Model performance can be monitored with two approaches. One that is more straightforward is to capture the ground truth for the unseen data and compare the prediction against the ground truth. The second approach is to compare the statistical distribution and characteristics of inference data against the training data as a proxy to determine whether the model is behaving in an expected way.
The first approach requires ground-truth determination after the prediction event takes place so that we can directly compute the same performance metrics that data scientists would use during model evaluation. However, in some use cases, a true outcome (ground truth) may lag behind the event by a long time or may even not be available at all.
The second approach lies in the premise that an ML model learns statistically and probabilistically from the training data and would behave differently when a new dataset from a different statistical distribution is provided. A model would return gibberish when data does not come from the same statistical distribution. This is called covariate drift. Therefore, detecting the covariate drift in data gives a more real-time estimate of how the model is going to perform.
Amazon SageMaker Model Monitor is a feature in SageMaker that continuously monitors the quality of models hosted on SageMaker by setting up data capture, computing baseline statistics, and monitoring the drift from the traffic to your SageMaker endpoint on a schedule. SageMaker Model Monitor has four types of monitors:
Once the model monitoring for an endpoint is set up, you can visualize the drift and any data issues over time in SageMaker Studio. Let's learn how to set up SageMaker Model Monitor in SageMaker Studio following an ML use case in this chapter. We will focus on model quality and data quality monitoring.
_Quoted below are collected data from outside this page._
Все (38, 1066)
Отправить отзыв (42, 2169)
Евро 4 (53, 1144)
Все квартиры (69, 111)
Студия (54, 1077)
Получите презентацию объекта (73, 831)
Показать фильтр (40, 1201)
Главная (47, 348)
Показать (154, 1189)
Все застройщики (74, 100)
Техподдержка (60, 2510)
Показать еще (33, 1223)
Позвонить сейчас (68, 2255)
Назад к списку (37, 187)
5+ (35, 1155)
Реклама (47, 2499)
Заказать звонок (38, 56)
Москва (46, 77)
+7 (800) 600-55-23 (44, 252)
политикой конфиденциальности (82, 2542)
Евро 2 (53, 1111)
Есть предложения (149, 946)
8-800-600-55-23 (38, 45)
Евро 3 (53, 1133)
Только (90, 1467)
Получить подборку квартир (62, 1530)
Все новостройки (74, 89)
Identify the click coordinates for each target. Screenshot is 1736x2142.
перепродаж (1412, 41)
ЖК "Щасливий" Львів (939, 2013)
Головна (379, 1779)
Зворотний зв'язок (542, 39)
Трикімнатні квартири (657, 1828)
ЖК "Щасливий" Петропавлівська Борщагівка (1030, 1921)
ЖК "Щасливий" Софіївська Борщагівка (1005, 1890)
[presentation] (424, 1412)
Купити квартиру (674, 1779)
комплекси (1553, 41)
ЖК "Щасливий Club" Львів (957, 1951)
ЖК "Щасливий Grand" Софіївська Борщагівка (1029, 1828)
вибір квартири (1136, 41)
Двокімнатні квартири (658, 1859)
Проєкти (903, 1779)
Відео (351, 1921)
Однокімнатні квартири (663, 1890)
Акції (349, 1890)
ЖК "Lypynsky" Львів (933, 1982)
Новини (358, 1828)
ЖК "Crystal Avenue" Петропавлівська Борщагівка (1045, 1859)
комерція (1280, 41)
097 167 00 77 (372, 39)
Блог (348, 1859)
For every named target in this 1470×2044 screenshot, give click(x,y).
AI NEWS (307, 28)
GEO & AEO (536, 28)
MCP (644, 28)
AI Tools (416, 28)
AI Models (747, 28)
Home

In this chapter, let's consider an ML scenario: we train an ML model and host it in an endpoint. We also create artificial inference traffic to the endpoint, with random perturbation injected into each data point. This is to introduce noise, missingness, and drift to the data. We then proceed to create a data quality monitor and a model quality monitor using SageMaker Model Monitor. We use a simple ML dataset, the abalone dataset from UCI (https://archive.ics.uci.edu/ml/datasets/abalone), for this demonstration. Using this dataset, we train a regression model to predict the number of rings, which is proportionate to the age of abalone.
We will follow the next steps to set up what we need prior to the model monitoring—getting data, training a model, hosting it, and creating traffic:
image = image_uris.retrieve(region=region,
framework='xgboost', version='1.3-1')
xgb = sagemaker.estimator.Estimator(...)
xgb.set_hyperparameters(objective='reg:squarederror', num_round=20)
data_channels={'train': train_input, 'validation': val_input}
xgb.fit(inputs=data_channels, ...)
The training takes about 5 minutes.
data_capture_config = DataCaptureConfig(enable_capture=True,
sampling_percentage=100,
destination_s3_uri=s3_capture_upload_path)
We specify an S3 bucket location in destination_s3_uri. sampling_percentage can be 100 (%) or lower depending on how much real-life traffic you expect. We need to make sure we capture a sample size large enough for any statistical comparison later on. If the model inference traffic is sparse, such as 100 inferences per hour, you may want to use 100% of the samples for model monitoring. If you have a high-rate-of-model-inference use case, you may be able to use a smaller percentage.
predictor = xgb.deploy(...,
data_capture_config=data_capture_config)
pred=predictor.predict(df_val[columns_no_target].values)
pred_f = [float(i) for i in pred[0]]
df_val['Prediction']=pred_f
model_quality_baseline_suffix = 'abalone/abalone_val_model_quality_baseline.csv'
df_val[['Rings', 'Prediction']].to_csv(model_quality_baseline_suffix, index=False)
model_quality_baseline_s3 = sagemaker.s3.S3Uploader.upload(
local_path=model_quality_baseline_suffix,
desired_s3_uri=desired_s3_uri,
sagemaker_session=sess)
Next, we can make some predictions on the endpoint with the test dataset.
To simulate real-life inference traffic, we take the test dataset and add random perturbation, such as random scaling and dropping features. We can anticipate that this simulates data drift and twists model performance. Then, we send the perturbed data to the endpoint for prediction and save the ground truth into an S3 bucket location. Please follow these steps in the same notebook:
def generate_load_and_ground_truth():
gt_records=[]
for i, row in df_test.iterrows():
suffix = uuid.uuid1().hex
inference_id = f'{i}-{suffix}'
gt = row['Rings']
data = row[columns_no_target].values
new_data = drop_random(add_randomness(data))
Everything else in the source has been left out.